Że też jeszcze ludzie w takie cuda wierzą... prababka mi opowiadała, że wszystkie prawdziwe szeptuchy nie mają ani jednego zęba. Po co? Świszczące głoski, które uwalniają się spomiędzy bezzębnych dziąseł szeptuchy mają jakąś specjalną częstotliwość- szczególnie słowa szeptane nad szklanką wody :-)
nie dowierzam, że też w 21 wieku można być tak zacofanym
Śmiejcie się ale z tym jajkiem to prawda. Moja cioteczna siostra jak była malutka strasznie płakała, nie spała spokojnie tylko się tak ruszała jakby jej się jakieś koszmary śniły...ktoś ze starszych osób powiedział, że najprawdopodobniej się kogoś przestraszyła albo ktoś "dał jej uroku" i żeby przelać jajko nad nią i postawić pod wózkiem. Wyszły w tym jajku takie "dziady" dziwne plamy a dziecko zaczęło wreszcie normalnie, spokojnie spać i już nic dziwnego się nie działo. Dlatego ja w to wierzę.

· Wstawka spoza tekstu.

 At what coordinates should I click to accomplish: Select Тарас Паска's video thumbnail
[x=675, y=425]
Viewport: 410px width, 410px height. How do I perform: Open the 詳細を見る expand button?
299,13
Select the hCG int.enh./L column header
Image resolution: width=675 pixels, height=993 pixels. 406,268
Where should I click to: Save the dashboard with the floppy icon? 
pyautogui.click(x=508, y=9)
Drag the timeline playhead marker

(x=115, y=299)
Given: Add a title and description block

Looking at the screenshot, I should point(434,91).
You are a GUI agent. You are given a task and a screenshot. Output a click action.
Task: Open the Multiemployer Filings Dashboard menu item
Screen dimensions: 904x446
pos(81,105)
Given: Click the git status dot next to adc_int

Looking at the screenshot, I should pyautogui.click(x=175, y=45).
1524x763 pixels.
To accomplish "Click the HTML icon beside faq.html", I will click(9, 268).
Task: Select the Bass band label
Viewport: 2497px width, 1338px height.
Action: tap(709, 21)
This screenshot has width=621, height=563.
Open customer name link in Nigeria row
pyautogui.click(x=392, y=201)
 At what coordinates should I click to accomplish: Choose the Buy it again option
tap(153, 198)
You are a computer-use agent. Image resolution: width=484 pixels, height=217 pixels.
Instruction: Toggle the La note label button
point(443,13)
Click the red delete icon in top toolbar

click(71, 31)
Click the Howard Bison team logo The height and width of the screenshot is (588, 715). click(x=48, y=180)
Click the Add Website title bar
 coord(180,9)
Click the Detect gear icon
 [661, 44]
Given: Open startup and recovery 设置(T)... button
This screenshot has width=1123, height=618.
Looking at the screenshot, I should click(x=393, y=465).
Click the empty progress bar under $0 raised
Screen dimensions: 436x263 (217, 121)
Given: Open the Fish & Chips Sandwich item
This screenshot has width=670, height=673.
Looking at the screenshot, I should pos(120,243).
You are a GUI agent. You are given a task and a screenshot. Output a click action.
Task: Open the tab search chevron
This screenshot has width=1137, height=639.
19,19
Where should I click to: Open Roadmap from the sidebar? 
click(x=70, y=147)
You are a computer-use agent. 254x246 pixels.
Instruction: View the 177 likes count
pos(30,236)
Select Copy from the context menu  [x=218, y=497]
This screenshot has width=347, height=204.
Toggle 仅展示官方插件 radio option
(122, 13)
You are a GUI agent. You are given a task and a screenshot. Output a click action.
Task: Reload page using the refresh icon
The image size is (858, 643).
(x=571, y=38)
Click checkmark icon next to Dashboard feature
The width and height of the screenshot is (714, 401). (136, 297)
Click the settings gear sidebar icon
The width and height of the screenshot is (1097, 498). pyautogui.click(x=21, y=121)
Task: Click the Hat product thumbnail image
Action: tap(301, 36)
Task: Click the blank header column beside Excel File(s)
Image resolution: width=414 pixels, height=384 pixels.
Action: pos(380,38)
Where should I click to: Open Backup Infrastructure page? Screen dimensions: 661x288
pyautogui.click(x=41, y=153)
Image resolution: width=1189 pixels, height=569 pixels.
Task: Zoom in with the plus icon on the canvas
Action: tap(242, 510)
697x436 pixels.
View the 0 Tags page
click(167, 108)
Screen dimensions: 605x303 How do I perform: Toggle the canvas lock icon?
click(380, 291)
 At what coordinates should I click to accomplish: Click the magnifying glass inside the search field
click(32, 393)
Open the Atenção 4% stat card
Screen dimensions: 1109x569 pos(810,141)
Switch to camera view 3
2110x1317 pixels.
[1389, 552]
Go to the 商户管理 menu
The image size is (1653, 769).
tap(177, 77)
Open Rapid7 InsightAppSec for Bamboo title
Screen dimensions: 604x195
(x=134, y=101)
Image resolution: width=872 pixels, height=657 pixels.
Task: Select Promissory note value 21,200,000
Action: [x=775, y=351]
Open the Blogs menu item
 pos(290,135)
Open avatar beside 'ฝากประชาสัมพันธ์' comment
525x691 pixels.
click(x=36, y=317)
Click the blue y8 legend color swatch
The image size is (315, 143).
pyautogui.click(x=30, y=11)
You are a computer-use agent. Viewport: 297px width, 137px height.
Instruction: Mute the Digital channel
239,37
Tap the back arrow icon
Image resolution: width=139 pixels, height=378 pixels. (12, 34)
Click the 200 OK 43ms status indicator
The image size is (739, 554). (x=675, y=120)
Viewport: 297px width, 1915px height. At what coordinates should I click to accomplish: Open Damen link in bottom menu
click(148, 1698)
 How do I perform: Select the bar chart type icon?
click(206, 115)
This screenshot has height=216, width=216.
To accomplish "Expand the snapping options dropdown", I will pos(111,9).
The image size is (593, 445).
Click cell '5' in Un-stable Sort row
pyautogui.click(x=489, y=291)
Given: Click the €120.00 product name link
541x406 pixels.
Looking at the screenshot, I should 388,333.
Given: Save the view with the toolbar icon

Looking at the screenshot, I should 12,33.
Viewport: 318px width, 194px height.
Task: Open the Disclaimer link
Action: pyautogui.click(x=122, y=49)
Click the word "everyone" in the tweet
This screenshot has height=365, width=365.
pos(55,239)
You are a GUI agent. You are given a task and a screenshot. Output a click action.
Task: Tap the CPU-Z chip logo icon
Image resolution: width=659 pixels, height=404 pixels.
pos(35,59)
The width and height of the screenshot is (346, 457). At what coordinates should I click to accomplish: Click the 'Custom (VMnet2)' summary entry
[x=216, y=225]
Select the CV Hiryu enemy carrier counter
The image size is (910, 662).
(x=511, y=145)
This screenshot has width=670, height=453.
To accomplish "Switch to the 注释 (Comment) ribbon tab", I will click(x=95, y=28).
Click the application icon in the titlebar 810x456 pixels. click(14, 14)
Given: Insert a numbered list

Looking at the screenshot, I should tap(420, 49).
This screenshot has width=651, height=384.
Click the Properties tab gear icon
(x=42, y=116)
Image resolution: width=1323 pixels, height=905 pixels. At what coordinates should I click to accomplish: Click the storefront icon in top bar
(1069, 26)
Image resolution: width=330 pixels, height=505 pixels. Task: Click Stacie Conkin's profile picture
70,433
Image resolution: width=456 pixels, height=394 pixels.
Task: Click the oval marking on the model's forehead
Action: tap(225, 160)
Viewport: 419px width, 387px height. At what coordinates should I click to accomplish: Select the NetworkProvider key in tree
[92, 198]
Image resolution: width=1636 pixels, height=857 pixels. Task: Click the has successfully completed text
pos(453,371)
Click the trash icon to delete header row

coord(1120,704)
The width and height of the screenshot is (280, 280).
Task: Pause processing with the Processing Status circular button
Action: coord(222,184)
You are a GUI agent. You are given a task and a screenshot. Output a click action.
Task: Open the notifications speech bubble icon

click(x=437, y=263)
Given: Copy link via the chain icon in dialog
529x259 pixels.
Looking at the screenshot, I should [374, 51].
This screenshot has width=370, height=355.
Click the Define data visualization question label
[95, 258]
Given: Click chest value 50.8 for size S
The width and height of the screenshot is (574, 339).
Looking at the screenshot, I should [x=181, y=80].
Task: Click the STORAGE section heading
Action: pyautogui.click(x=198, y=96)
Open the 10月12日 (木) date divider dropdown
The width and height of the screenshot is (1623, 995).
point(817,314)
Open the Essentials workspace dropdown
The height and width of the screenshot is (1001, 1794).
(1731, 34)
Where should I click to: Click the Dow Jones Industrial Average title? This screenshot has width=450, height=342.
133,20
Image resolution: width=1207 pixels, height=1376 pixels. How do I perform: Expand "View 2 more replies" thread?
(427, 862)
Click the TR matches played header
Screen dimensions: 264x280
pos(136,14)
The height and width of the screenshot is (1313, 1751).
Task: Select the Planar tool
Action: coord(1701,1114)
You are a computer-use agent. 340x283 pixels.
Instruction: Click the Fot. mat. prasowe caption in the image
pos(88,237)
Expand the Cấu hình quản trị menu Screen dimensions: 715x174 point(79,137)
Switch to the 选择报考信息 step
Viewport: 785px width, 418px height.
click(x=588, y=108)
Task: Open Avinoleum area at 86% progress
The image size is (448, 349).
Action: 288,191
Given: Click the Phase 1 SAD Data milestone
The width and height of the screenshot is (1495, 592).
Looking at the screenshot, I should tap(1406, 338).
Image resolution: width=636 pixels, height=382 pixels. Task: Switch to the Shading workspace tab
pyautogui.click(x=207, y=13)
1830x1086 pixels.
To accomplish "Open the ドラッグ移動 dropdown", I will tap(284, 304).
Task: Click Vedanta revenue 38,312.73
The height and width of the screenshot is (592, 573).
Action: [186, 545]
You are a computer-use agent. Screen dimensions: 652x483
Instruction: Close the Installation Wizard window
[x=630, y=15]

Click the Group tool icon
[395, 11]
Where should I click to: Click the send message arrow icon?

Smalec z psa probowalas? Ponos cuda moze zdzialac!
Poświęconą kredą nakreśl pod dziecięcia łożem znak krzyża a wszelakie mary ustąpią
Jak nie odczarowanie to znów schynięcie?, smalec z psa? brak słów............
gienek albo jesteś szczawik albo ...nie chce ci ubliżać.Zachowuj się.Ciekawe jakby twoje dziecko miało taki problem.Matka dla dziecka zrobi wszystko! a nacieranie Babek -pomagało!! Słyszałeś o tym ''zabobonie!A nie każdemu słowo k-a tu wchodzi w tym ''poważnym'' forum.Masz plecy!!
Tak jak Gienek. I wcześniejsze posty, cofamy się w czasie i niestety niebawem zaczną palić na stosach, eh........... świat postępuje.
Kiedys sie nad dzieckiem przelewało jajko,wiem o tym bo mama mi mowila.
Sadze, ze sa takie osoby co stosuja takie metody.
Ważne aby dziecko było zdrowe.
Mnie co noc się śnią dziwy,ale nie mogę ich spotkać w realu.
Ja, jak miałem problemy z usypianiem w dzieciństwie, to waliłem głową w ścianę. Pomagało, wiecie? Ale pojawił się skutek uboczny - moja głupota;]
Puenta? Nie ma.
A ja to sama się przeciągam przez nogawki spodni starego, jak spać nie mogę i pomaga jak złoto. Bo dziecko to przeciągam przez portki starego co wieczór, tak profilaktycznie. Potem przelewamy jajeczko, szklaneczka wody na parapecik - i śpimy jak ta lala. Tobie na pewno też pomoże. Ale jajko niech ci ktoś przeleje, nad głową.